Они лежали, умерщвленные, без души, предназначенные на длительное хранение: гладкие, как застывшее озеро мертвой лавы. В них даже при желании можно было увидеть свое смутное отражение. Челку, глаза, лоб. А эти йогурты были для нормальных людей. Не для нас. Йогурты жили, дышали, таили в себе полезные вещества и имели нужные свойства.
Поэтому были неровными и слегка пузырились.
— Когда, ты говоришь, самый первый самолет?
— В двенадцать.
— Мне подходит!
…Теперь мы живем, как в Америке. Теперь мы живем, как в Европе.
Нам опять грозят очередным экономическим кризисом, но нам не страшно. Мы их уже столько перенесли.

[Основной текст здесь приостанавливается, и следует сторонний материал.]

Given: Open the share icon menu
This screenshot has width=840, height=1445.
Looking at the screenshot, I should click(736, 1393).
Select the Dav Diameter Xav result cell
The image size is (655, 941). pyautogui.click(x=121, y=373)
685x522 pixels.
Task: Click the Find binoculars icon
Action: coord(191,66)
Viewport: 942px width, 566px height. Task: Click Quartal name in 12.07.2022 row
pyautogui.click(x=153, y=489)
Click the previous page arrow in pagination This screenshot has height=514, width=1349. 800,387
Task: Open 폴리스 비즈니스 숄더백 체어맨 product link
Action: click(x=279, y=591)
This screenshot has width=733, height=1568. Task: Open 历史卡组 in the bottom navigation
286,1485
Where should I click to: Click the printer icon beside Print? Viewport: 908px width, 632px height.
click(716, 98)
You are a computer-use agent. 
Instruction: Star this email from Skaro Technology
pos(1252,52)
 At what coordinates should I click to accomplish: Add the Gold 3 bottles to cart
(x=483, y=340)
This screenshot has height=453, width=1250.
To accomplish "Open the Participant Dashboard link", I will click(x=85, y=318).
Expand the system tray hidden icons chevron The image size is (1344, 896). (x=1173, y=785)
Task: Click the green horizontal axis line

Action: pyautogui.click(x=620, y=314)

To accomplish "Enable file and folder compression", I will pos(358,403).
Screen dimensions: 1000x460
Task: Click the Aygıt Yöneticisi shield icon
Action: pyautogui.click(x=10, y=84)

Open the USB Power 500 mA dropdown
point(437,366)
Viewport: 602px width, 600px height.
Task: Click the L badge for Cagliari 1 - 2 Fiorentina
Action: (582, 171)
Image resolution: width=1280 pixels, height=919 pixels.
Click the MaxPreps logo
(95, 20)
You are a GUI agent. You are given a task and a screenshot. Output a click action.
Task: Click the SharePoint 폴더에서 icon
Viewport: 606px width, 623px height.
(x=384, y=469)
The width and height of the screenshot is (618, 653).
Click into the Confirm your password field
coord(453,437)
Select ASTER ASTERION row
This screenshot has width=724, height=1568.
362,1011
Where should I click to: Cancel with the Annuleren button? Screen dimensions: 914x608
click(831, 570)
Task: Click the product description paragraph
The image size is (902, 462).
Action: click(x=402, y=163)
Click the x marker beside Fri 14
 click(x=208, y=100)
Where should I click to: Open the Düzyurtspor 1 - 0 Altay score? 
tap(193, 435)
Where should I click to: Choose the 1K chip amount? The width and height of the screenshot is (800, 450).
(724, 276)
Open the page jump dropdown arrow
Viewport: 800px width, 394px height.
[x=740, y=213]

«… Новая волна кризиса может накрыть мировую экономику уже через год. По крайней мере, все больше экономистов сходятся во мнении, что мир движется к очередной катастрофе. Что же заставляет специалистов предупреждать мир об опасности, в чем же эта угроза может выражаться и готова ли Россия к такому повороту событий?» — жужжат газеты.
— Зачем вы кусаете цветок? То есть, меня? – думаю я про них. – Зачем своими злыми экспертными зубами перегрызаете мой стебель? Оставьте розу! Она носит мое имя. Это же глупое слабое растение. Зачем ей знать о мертвом озере бессрочного йогурта и неизбежной гибели? Она не может сама защититься. Будьте милосердны.